De volta a um blablablá sobre
filmes que me tocaram, acabo de assistir ao muito bom “Monster”, do japonês Hirokazu
Koreeda (não lembro de ter visto outro filme japonês na vida), que está
dividido em três perspectivas: na primeira, apresenta as interpretações de Saori
(Sakura Andō), mãe solteira de Minato (Soya Kurokawa), com relação as vivências
de seu filho na escola; na segunda, vemos como o professor Hori (Eita Nagayama)
viveu as situações da escola – e da própria vida.

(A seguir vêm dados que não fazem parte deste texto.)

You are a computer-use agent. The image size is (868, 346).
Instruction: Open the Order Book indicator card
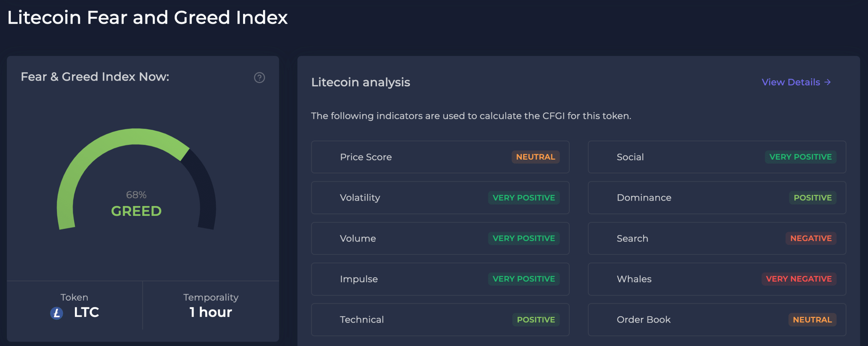pos(644,320)
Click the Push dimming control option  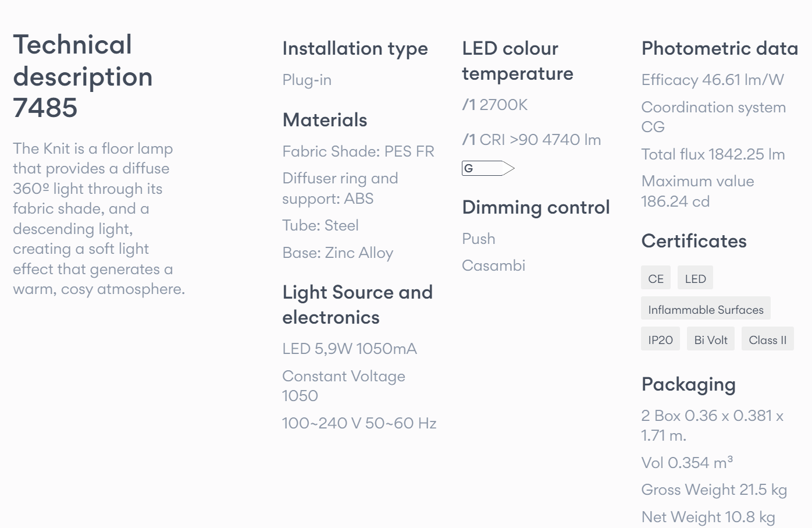[479, 239]
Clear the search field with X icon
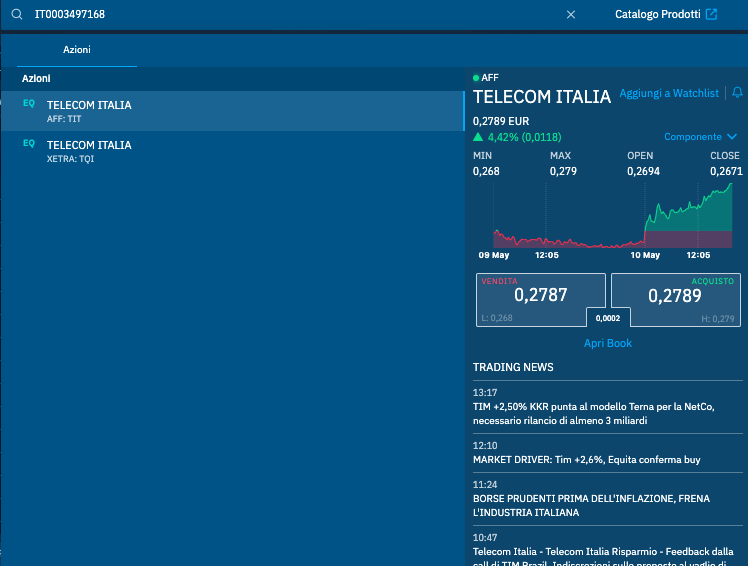 [x=571, y=15]
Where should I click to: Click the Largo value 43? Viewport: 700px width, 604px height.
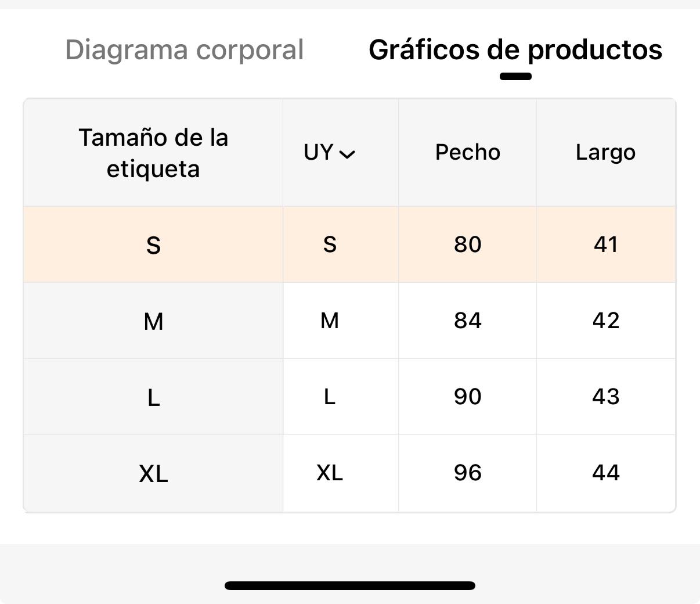(606, 397)
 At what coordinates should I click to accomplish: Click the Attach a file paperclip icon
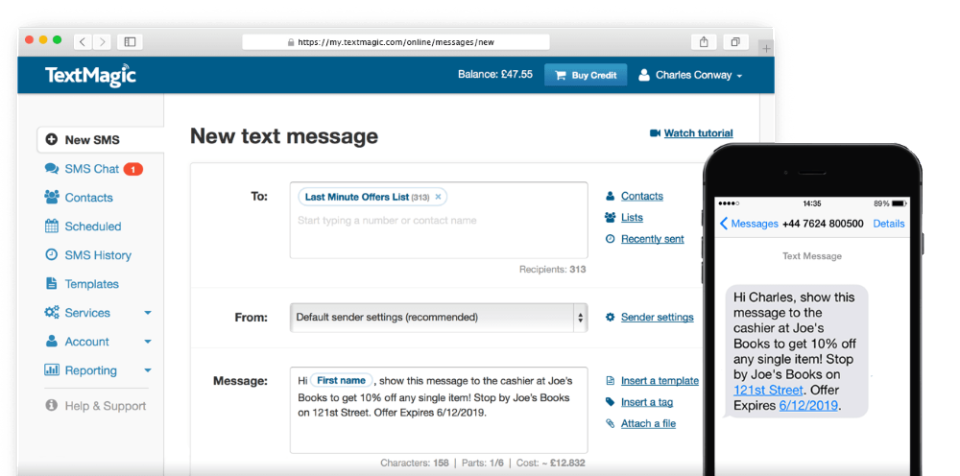[610, 423]
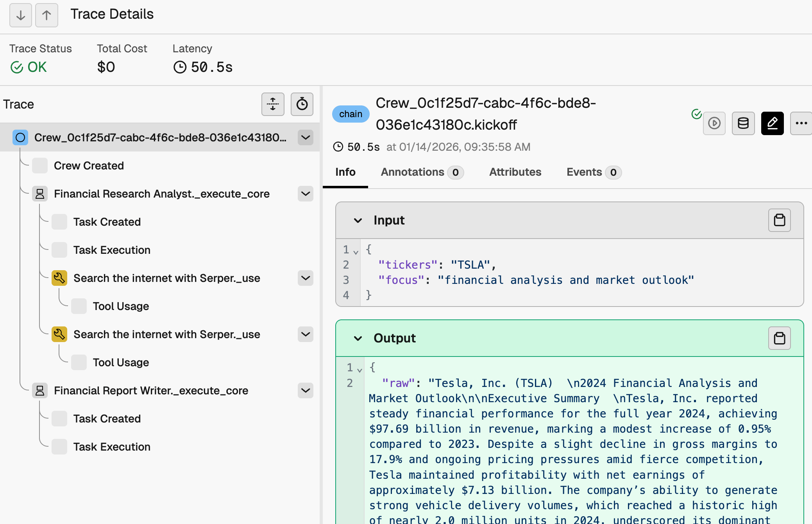812x524 pixels.
Task: Go to the previous trace (up arrow)
Action: click(x=47, y=15)
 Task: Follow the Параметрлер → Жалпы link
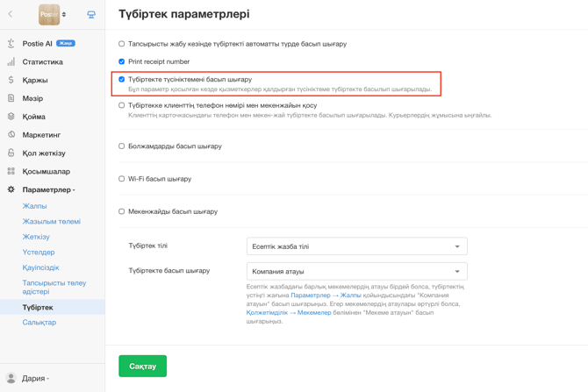coord(326,296)
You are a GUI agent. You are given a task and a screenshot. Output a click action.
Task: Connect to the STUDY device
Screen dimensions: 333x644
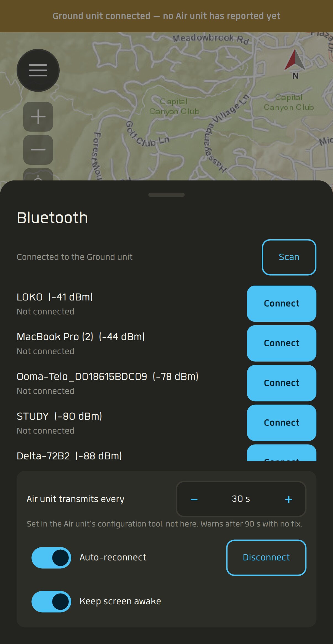pos(281,423)
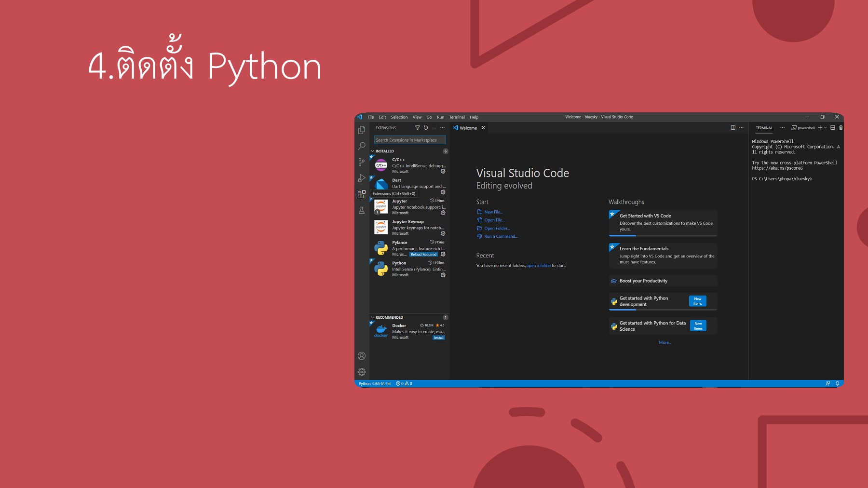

Por fim, a poesia dura da
versão das crianças, os belos e surpreendentes Eri (Hinata Hiiragi) e Minato (Soya
Kurokawa). A cada momento, o espectador é convidado a se posicionar e descobre,
naturalmente, que se posicionou de forma apressada – menos no final, claro!,
quando descobrimos que a terra não é tão redonda assim. (Queria muito decorar os
nomes e os rostos, assim como nossa neocolonização fez que decorássemos nomes
de atores estadunidenses e europeus, mas não vai acontecer.)
Para um professor, e alguém
realmente interessado no universo que envolve a educação, sobretudo pública, “Monster”
reúne diversos problemas frequentes nesta realidade: bullying, administração
engessada por uma burocracia vazia, que impede um debate franco e ágil,
profissionais da educação tendo que se equilibrar entre seus próprios dramas
pessoais e os que envolvem seus alunos e a escola, mães solteiras que se
esforçam para proteger os filhos e são levadas a erros de julgamento, jovens
descobrindo o mundo das paixões contrárias à hegemonia e os recursos que acabam
determinando a própria re-existência. Não há como ficar indiferente.
De uma forma muito reducionista,
o filme me fez pensar em “O Segredo de Brokeback Mountain” como se fosse a
transposição do drama dos caubóis para o universo das crianças que têm seus
sentimentos amorosos - no caso, a realidade das crianças é muito mais densa do
que a dos caubóis, o que faz o filme japonês ser muito maior do que o
estadunidense de 2005 (mas, vale destacar que, em 2005, só o tema já era
revolucionário).
Quando o filme termina, estamos
incomodados com uma dezena de assuntos importantes que tentamos resolver no
filme e na vida, mas que, de fato, só nos resta tentar ser o menos injusto
possível. A constatação é bem clara: somos os monstros, principalmente por não
conseguir dimensionar a complexidade dos afetos que se desenrolam nas vidas
(ficcionais ou não). Para um professor, com a função de avaliar, aprovar e
reprovar inerente ao processo educativo, fica a sensação de que faltam recursos
para uma avaliação justa e, portanto, só resta a avaliação possível que,
particularmente falando, espero fazer sempre a mais generosa.
O filme começa (várias vezes) com
um prédio pegando fogo. Descobrimos que é um prédio de prostituição e, depois,
descobrimos que Eri, o menino mais doce do filme, criado por um pai alcoólatra
e abandonado pela mulher, foi o responsável pelo fogo. Quando Minato lhe pergunta
por que fizera aquilo. O inocente Eri responde: “O álcool faz mal às pessoas.”
Depois descobrimos que a vida faz mal às pessoas, sobretudo a essas duas
crianças que, para sobreviver, constroem um pequeno paraíso dentro de um vagão
abandonado nas imediações da cidade. (Também isso me fez pensar em Brokeback
Mountain.)
Ainda dava para escrever outra
resenha sobre o ser mãe solteira no Japão, sobre o pacto de silêncio que
envolve a diretora Fushimi, (Yūko Tanaka), que assim defende tanto a escola
quanto a si mesma (em uma cena, repetida algumas vezes, ela está de joelhas
limpando com uma espátula o chão da escola), e o coitado do professor, cujo
carinho e cuidado com os alunos não impedem que seja envolvido numa situação
total de injusta. Mas paro por aqui, acrescentando que o fim é belo e surpreendente.